#### Required work:
Rewrite the entries below, changing every "Viewport" to "Display" and keeping everything else the same.

Data entries
▼▼▼

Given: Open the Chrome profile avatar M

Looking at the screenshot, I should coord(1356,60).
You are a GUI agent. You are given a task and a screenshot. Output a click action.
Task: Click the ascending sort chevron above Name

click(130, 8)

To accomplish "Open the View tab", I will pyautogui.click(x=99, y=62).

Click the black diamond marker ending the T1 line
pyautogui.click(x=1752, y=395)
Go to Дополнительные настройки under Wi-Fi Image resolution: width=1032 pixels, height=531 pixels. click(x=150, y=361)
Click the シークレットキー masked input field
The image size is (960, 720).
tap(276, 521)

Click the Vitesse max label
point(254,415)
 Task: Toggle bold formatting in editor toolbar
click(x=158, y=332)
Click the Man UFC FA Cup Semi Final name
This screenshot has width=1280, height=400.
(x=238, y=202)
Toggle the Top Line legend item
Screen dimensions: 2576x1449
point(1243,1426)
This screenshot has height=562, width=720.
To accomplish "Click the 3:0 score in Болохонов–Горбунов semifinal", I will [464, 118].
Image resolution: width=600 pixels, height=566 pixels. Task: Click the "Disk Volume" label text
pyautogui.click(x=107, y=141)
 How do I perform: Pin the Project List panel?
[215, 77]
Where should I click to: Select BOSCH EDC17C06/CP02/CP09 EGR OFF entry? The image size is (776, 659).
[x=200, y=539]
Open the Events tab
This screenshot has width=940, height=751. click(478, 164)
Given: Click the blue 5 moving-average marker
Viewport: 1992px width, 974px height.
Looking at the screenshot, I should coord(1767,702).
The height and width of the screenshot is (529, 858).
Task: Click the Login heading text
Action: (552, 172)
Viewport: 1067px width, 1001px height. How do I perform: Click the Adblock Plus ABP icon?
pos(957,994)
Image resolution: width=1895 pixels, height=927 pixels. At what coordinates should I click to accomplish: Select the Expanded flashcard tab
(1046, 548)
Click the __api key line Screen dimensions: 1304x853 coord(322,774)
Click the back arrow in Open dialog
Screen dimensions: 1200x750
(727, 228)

▲▲▲

#### Reply to the task:
Given: Open the Chrome profile avatar M

Looking at the screenshot, I should coord(1356,60).
You are a GUI agent. You are given a task and a screenshot. Output a click action.
Task: Click the ascending sort chevron above Name

click(130, 8)

To accomplish "Open the View tab", I will pyautogui.click(x=99, y=62).

Click the black diamond marker ending the T1 line
pyautogui.click(x=1752, y=395)
Go to Дополнительные настройки under Wi-Fi Image resolution: width=1032 pixels, height=531 pixels. click(x=150, y=361)
Click the シークレットキー masked input field
The image size is (960, 720).
tap(276, 521)

Click the Vitesse max label
point(254,415)
 Task: Toggle bold formatting in editor toolbar
click(x=158, y=332)
Click the Man UFC FA Cup Semi Final name
This screenshot has width=1280, height=400.
(x=238, y=202)
Toggle the Top Line legend item
Screen dimensions: 2576x1449
point(1243,1426)
This screenshot has height=562, width=720.
To accomplish "Click the 3:0 score in Болохонов–Горбунов semifinal", I will [464, 118].
Image resolution: width=600 pixels, height=566 pixels. Task: Click the "Disk Volume" label text
pyautogui.click(x=107, y=141)
 How do I perform: Pin the Project List panel?
[215, 77]
Where should I click to: Select BOSCH EDC17C06/CP02/CP09 EGR OFF entry? The image size is (776, 659).
[x=200, y=539]
Open the Events tab
This screenshot has width=940, height=751. click(478, 164)
Given: Click the blue 5 moving-average marker
Display: 1992px width, 974px height.
Looking at the screenshot, I should coord(1767,702).
The height and width of the screenshot is (529, 858).
Task: Click the Login heading text
Action: (552, 172)
Display: 1067px width, 1001px height. How do I perform: Click the Adblock Plus ABP icon?
pos(957,994)
Image resolution: width=1895 pixels, height=927 pixels. At what coordinates should I click to accomplish: Select the Expanded flashcard tab
(1046, 548)
Click the __api key line Screen dimensions: 1304x853 coord(322,774)
Click the back arrow in Open dialog
Screen dimensions: 1200x750
(727, 228)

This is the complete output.